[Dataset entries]

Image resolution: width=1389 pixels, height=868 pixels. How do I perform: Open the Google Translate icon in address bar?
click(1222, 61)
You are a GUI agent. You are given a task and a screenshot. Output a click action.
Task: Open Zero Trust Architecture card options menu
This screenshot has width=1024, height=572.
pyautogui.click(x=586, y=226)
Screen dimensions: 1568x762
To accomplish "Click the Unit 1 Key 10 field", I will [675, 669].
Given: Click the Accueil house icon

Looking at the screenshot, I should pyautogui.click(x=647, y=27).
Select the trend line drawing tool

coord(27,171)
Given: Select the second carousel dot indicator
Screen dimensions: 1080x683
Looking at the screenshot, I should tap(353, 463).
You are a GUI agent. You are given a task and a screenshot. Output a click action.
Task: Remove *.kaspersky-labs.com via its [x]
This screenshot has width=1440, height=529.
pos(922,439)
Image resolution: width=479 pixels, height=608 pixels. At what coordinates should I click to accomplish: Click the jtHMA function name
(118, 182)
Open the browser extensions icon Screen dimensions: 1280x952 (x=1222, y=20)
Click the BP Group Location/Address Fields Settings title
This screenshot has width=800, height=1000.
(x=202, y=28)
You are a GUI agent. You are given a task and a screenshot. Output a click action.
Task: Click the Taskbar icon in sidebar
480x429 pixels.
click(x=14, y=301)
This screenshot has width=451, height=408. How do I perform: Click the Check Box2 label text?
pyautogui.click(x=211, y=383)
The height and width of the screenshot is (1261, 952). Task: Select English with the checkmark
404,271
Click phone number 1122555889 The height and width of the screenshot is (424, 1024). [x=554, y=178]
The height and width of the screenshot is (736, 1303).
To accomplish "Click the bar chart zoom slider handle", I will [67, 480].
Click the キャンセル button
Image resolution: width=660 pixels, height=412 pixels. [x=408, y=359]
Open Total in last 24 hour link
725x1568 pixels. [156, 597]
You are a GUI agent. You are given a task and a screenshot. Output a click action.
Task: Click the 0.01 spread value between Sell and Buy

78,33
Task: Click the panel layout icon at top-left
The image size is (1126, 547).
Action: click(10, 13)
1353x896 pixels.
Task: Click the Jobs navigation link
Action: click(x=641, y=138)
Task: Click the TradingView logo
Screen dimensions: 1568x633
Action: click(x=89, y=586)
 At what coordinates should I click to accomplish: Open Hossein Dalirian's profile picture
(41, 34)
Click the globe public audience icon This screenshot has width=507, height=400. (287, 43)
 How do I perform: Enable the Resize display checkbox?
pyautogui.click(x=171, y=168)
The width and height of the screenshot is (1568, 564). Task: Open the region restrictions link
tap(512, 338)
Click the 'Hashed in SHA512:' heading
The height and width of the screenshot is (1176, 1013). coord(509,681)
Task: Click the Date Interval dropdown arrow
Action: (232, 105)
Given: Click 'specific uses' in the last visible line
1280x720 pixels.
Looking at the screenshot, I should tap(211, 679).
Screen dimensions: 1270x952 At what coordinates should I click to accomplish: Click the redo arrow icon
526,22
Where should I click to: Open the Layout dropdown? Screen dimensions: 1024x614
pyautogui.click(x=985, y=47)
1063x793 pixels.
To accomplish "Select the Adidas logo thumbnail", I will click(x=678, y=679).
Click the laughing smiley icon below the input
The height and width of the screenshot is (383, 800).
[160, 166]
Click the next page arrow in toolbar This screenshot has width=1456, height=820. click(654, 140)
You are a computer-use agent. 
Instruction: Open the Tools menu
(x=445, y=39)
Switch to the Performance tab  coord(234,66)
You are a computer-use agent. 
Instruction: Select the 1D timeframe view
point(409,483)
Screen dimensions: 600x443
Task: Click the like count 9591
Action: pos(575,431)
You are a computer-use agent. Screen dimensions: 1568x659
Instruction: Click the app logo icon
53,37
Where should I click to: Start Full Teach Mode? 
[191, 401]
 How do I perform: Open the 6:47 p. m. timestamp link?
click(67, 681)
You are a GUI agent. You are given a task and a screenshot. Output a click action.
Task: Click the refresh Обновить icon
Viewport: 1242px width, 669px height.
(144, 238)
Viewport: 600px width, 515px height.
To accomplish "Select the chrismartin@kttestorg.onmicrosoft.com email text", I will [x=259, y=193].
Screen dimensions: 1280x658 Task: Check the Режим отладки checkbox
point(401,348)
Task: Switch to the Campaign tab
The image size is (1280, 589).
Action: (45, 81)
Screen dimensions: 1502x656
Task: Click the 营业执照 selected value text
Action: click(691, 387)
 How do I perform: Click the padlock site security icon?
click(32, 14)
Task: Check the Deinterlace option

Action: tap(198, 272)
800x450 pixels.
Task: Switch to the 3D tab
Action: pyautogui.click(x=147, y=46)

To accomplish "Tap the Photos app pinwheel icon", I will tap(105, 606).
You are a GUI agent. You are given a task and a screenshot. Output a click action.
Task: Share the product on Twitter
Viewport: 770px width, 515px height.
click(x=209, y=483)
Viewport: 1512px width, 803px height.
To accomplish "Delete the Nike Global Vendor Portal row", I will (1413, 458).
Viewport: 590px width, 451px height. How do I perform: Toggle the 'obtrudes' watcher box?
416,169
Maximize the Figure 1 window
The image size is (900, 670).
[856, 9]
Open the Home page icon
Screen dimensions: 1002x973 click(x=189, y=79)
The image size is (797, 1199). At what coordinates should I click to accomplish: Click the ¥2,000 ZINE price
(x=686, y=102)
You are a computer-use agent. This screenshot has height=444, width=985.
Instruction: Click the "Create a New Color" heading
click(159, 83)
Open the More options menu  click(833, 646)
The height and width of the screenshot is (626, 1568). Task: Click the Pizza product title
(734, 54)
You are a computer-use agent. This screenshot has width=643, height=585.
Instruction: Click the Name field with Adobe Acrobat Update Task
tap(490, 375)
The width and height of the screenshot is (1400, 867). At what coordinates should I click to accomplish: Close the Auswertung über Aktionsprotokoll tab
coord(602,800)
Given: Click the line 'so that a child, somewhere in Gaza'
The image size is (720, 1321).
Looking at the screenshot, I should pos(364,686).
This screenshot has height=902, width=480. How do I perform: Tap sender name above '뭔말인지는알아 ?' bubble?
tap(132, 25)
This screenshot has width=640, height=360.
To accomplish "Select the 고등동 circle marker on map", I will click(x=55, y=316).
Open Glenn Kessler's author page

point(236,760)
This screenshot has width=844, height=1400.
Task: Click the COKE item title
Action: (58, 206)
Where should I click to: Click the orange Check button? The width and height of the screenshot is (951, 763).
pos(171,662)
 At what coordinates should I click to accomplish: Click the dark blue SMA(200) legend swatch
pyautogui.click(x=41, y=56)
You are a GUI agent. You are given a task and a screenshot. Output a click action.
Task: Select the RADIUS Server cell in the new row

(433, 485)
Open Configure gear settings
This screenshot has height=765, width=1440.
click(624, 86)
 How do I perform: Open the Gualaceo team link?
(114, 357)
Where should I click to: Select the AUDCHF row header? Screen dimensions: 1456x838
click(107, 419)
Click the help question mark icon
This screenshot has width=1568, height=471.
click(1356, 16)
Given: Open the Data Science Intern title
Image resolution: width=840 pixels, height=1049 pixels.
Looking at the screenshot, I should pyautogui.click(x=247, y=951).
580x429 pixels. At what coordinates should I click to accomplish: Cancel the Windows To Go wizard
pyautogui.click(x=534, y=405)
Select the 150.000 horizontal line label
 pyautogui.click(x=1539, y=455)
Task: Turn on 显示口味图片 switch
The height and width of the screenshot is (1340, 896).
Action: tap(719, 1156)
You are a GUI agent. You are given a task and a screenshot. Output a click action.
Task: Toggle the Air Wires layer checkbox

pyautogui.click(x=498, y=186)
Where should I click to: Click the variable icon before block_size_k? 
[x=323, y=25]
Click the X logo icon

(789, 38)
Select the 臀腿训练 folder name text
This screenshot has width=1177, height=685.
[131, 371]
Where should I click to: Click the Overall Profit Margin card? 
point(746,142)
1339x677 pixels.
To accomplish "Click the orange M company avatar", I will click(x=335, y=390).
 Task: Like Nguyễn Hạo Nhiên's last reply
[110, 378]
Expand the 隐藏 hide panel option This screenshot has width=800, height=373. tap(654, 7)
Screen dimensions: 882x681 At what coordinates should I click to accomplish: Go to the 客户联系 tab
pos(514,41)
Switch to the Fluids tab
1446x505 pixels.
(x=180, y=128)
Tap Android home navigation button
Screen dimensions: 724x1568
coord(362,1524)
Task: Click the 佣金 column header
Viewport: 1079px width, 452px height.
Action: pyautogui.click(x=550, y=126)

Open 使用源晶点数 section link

▶ [AIM OF THE EXERCISE]:
Copy exactly, please, the span of lines that begins at the line with "Where should I click to: Click the Overall" and ends at the last line of the data, both included.

▶ [SOLUTION TO THIS PROBLEM]:
Where should I click to: Click the Overall Profit Margin card? 
point(746,142)
1339x677 pixels.
To accomplish "Click the orange M company avatar", I will click(x=335, y=390).
 Task: Like Nguyễn Hạo Nhiên's last reply
[110, 378]
Expand the 隐藏 hide panel option This screenshot has width=800, height=373. tap(654, 7)
Screen dimensions: 882x681 At what coordinates should I click to accomplish: Go to the 客户联系 tab
pos(514,41)
Switch to the Fluids tab
1446x505 pixels.
(x=180, y=128)
Tap Android home navigation button
Screen dimensions: 724x1568
coord(362,1524)
Task: Click the 佣金 column header
Viewport: 1079px width, 452px height.
Action: pyautogui.click(x=550, y=126)

Open 使用源晶点数 section link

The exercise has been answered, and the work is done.